What to do:
Once you find the line with "This screenshot has width=1024, height=552." in the entries below, print it and each line after it up to and including the line with "the EN language", exactly, without pictures.

Available data:
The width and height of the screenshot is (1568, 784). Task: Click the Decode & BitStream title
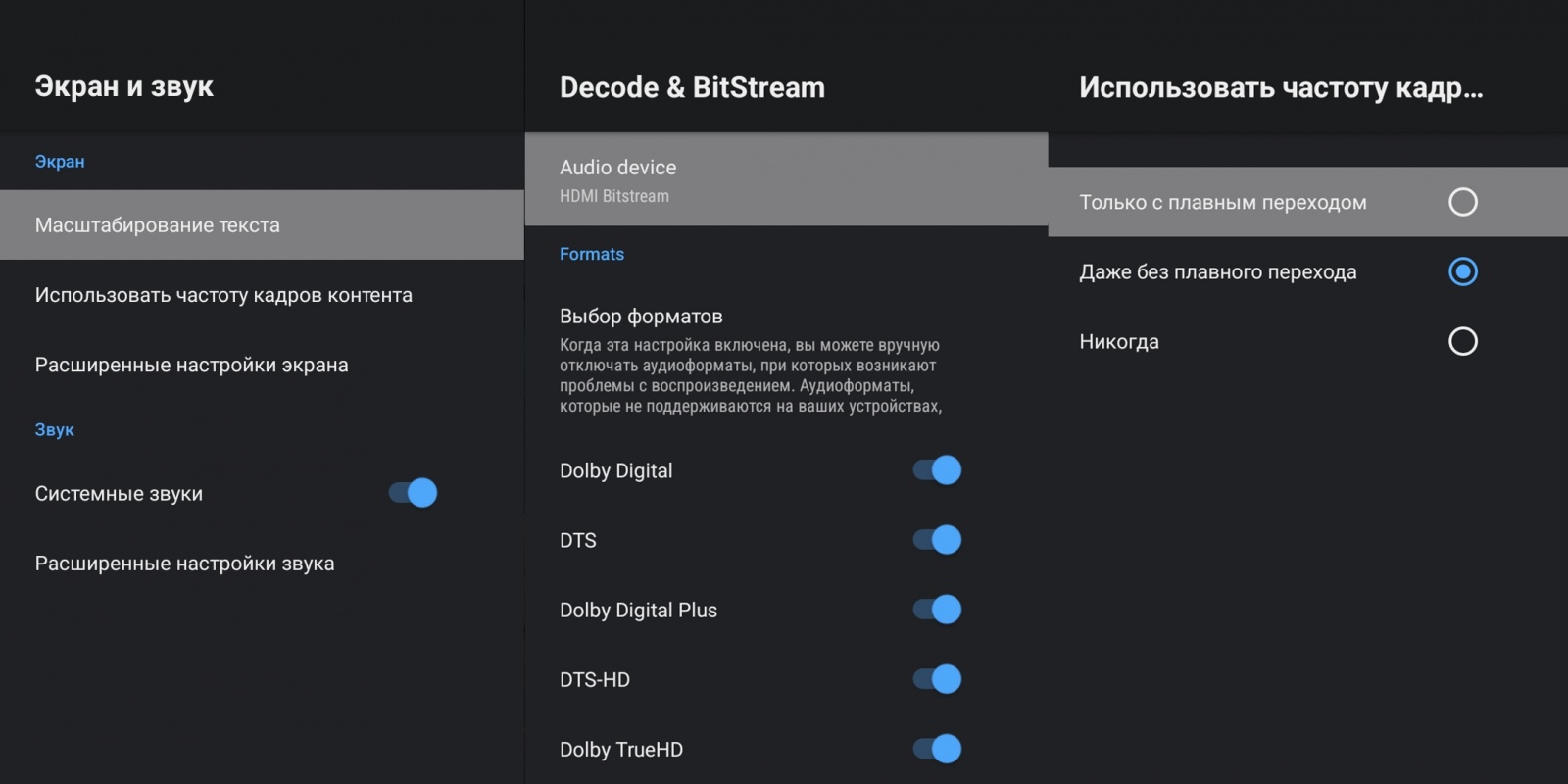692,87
* * *
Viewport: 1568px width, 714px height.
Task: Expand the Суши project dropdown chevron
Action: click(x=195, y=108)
==
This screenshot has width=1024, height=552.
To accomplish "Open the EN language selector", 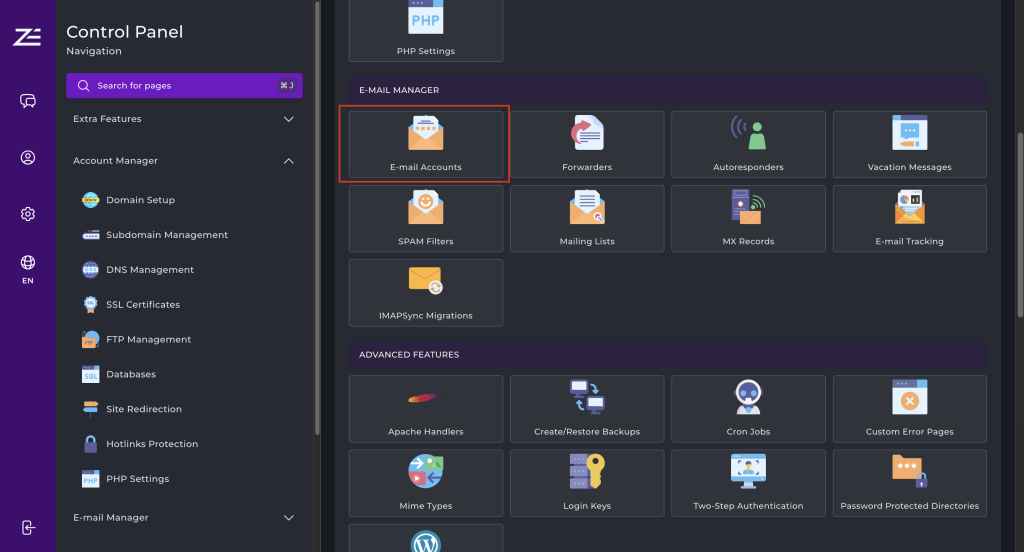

Answer to the problem:
This screenshot has width=1024, height=552.
To accomplish "Open the EN language selector", 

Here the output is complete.